«Lost the plot», ministras y ministros


Uno ha llegado a una edad en la que pensaba que pocas cosas podrían sorprenderlo. Me equivoqué. Y no porque no admita que la idiocia continúe creciendo a pasos agigantados -el progreso imparable de la estupidez-, sino porque gentes a las que supongo formación y criterio se han dejado llevar por la satrapía de lo políticamente correcto. Por eso, cuando escucho «todas y todos» me subo por las paredes. Hacen lo mismo con los niños y niñas, profesores y profesoras, catalanes y catalanas. Los hechos me superan y ya solo puedo escribir columnas como esta: un grito en el desierto. Después del «Consejo de Ministros y Ministras», mi grito ya es el de Munch: un alarido.

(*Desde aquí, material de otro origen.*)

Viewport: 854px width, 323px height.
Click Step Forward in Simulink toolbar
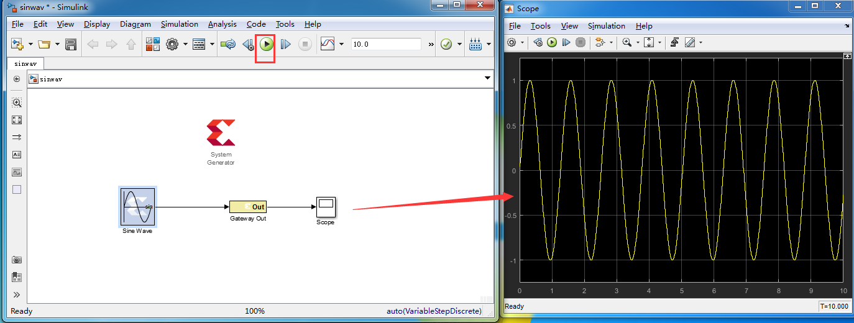point(285,44)
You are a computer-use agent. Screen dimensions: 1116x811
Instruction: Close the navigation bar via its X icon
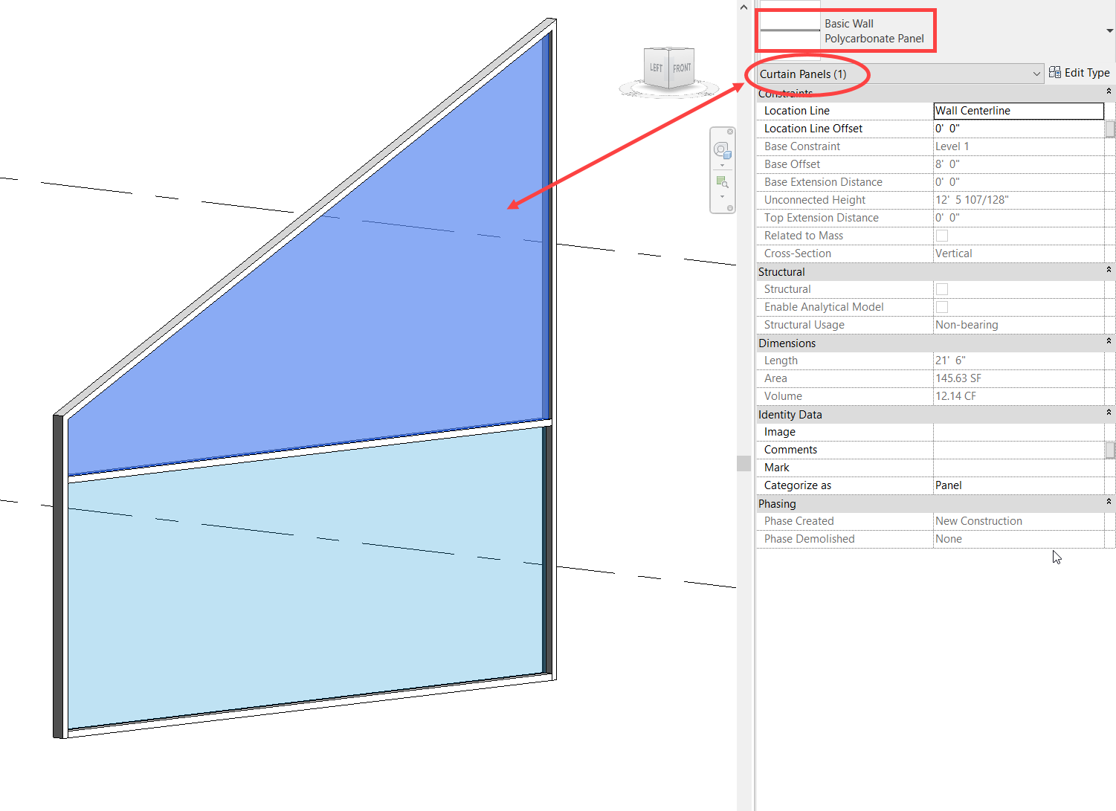[x=730, y=132]
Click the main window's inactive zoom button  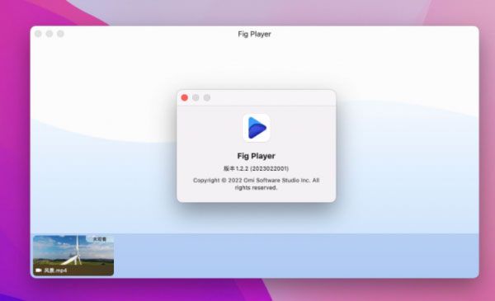(60, 34)
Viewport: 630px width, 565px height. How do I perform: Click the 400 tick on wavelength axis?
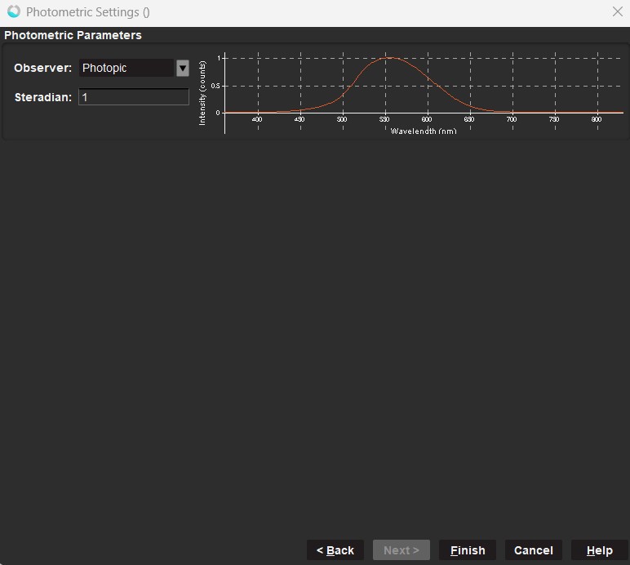257,120
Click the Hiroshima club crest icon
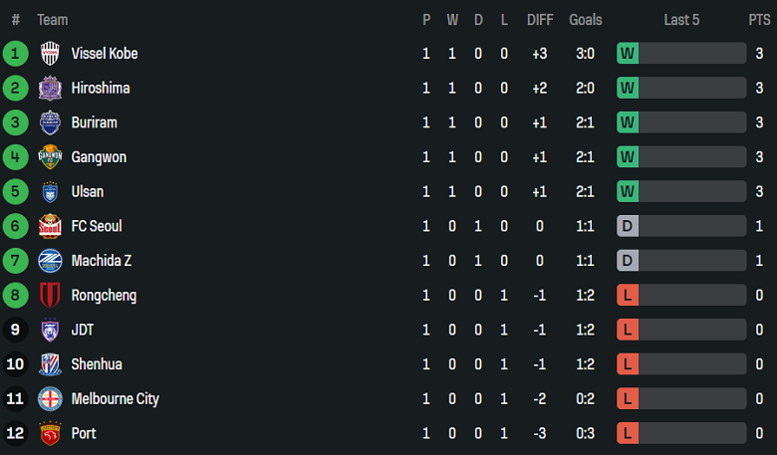 (50, 89)
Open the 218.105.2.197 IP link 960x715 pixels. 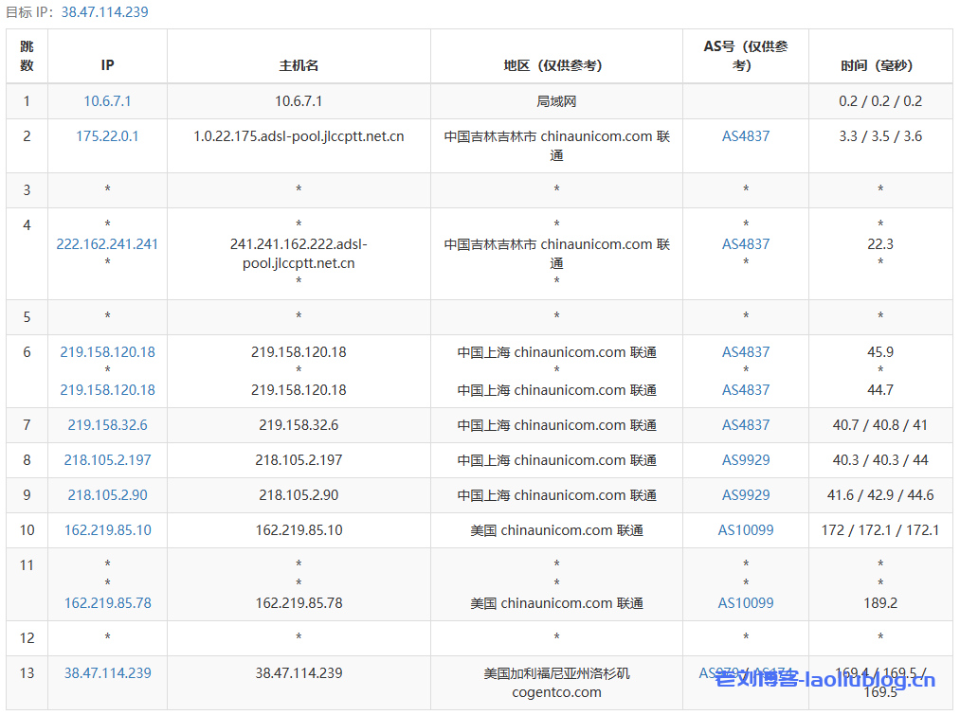point(107,460)
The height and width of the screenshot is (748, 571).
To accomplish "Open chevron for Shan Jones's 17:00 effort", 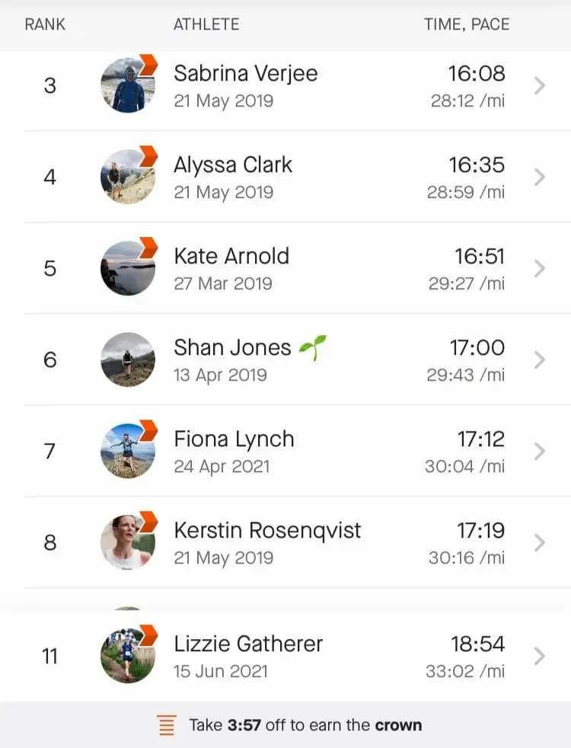I will tap(540, 360).
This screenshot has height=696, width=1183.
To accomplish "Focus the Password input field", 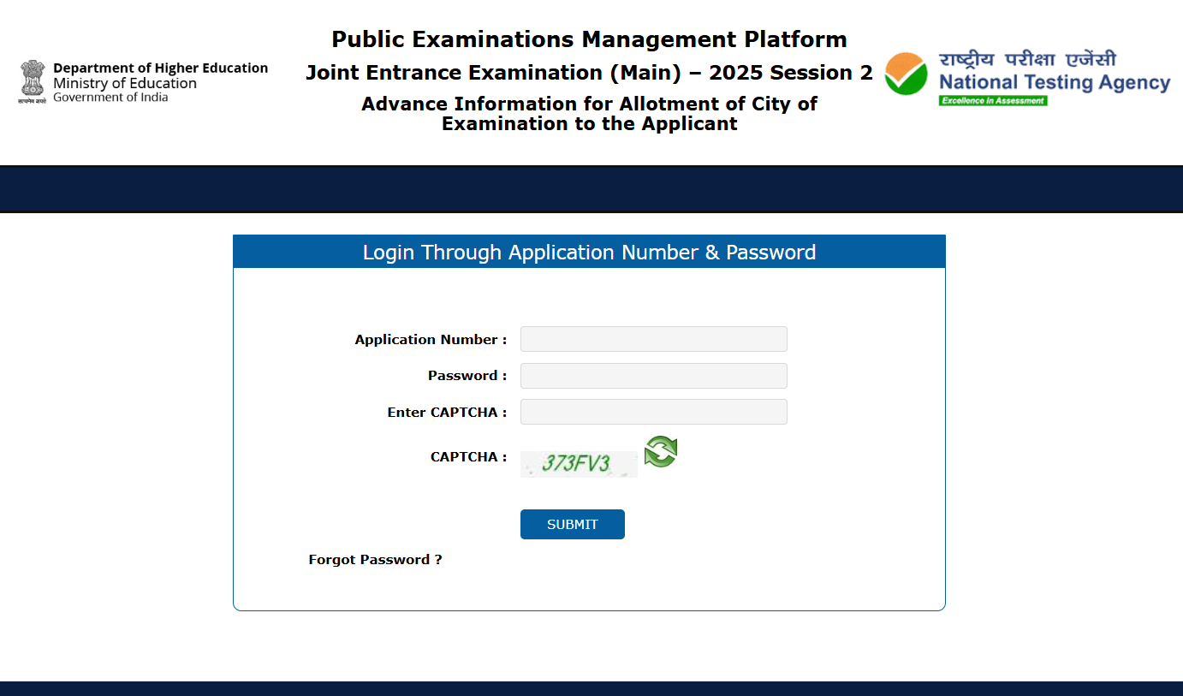I will [653, 376].
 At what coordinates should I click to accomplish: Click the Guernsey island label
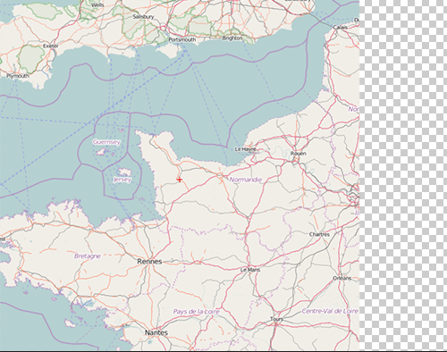pos(106,142)
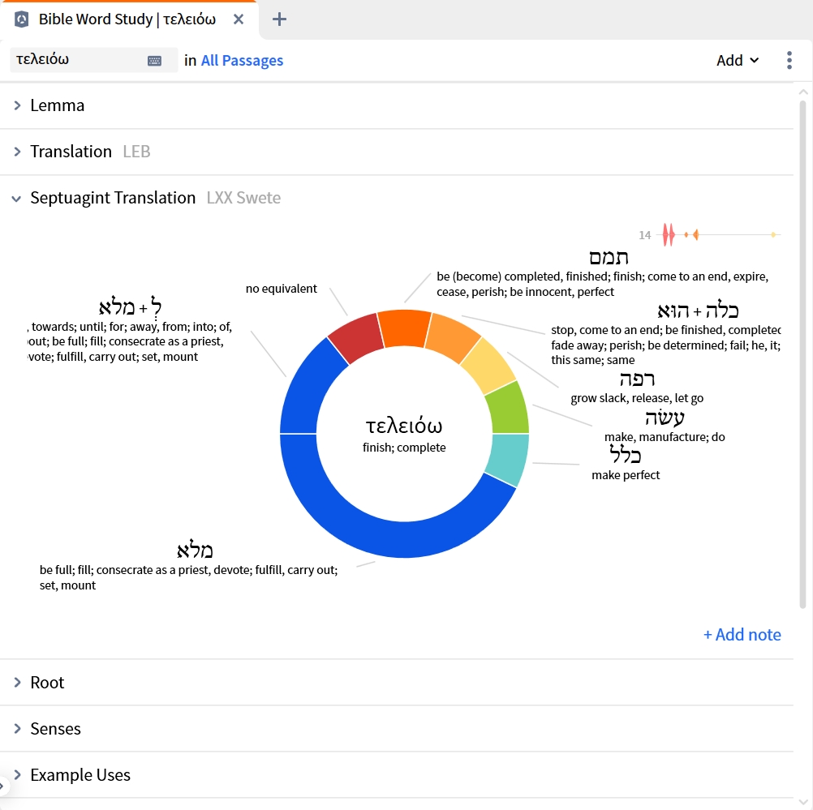Open a new tab with the plus icon
Viewport: 813px width, 810px height.
[x=279, y=19]
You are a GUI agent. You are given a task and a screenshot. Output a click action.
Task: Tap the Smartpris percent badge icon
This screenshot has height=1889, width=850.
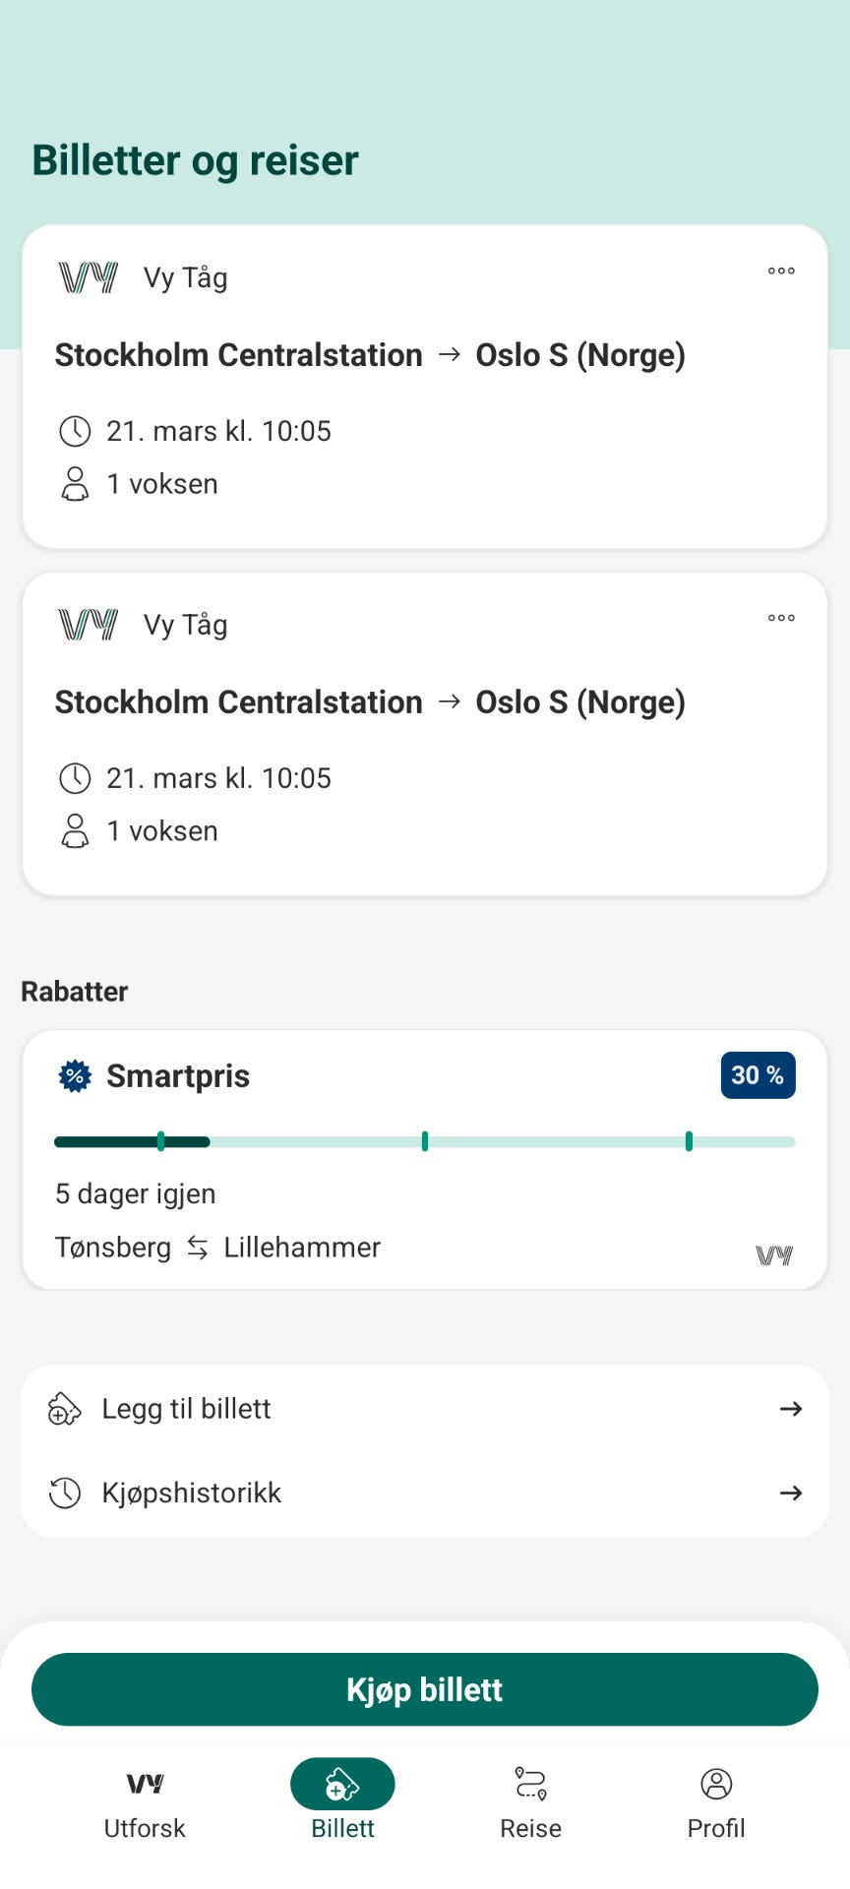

Les pediría, pues, a los cercanos, conservadores del buen lenguaje, sentido común. No se dejen caer en las garras de la sandez: porque de ellas ya no saldrán jamás. Mientras la RAE no diga otra cosa, el masculino genérico es lo propio del español. Y, si se pretenden otros fines, que sea la RAE quien los sancione. Yo, que soy feminista convencido, apoyaría el femenino genérico sin problema alguno. Ya no lo soporto más. Ministros y ministras, presidentes y presidentas (¡qué barbaridad!). ¿Por qué no «el astronauto ministro» y la astronauta ministra? ¿No sigue mi razonamiento su cauce lógico? Por eso solicito a la RAE que adopte el femenino genérico y se acabe con esta burla de portavozas y miembras de cariz únicamente ideológico y que pretende señalar, como hace siempre la izquierda, a los buenos (los que hablan de compañeros y compañeras) y los malos: los que seguimos las normas gramaticales de la preceptiva. Ojalá la otra parte del ruedo político no se deje llevar por esta ola de estulticia. Sería inexplicable. Reclamo, pues, sentido común a los seducidos por las modas del zapaterismo y el sanchecismo y el podemismo.

De las exaltaciones lingüísticas de lo políticamente correcto, la más reciente es el verbo empoderar. El verbo viene de lejos. Incluso circulaba en diccionarios anteriores a la creación de la RAE. A partir del XVIII, la palabra no aparecía en ningún diccionario de la academia y es en 1925 cuando lo incluyen. Empoderar era lo mismo que apoderar, pero figuraba como verbo sin uso. En el 2001 la palabreja desaparece de nuevo. En tanto, los ingleses le daban fuerza y uso ideológico a to empower y empowerement: la posibilidad de que un colectivo marginado alcance poder. Así hasta que el Diccionario del 2014 le da una doble acepción, por una parte el significado clásico de apoderarse, y por otro el significado cargado de ideología que venía del inglés: «hacer fuertes a los que antaño eran los desfavorecidos».

La izquierda biempensante ya tiene el verbo empoderar entre sus favoritos. Y algún conservador ya se ha atrevido a usarlo cuando se dirige a todos y a todas. Yo aguardo por la adaptación del me too, dreamers, impeachment, etcétera. Estamos perdiendo el norte entre la idiocia y los anglicismos. Los ingleses, por cierto, a esto le llaman lost the plot.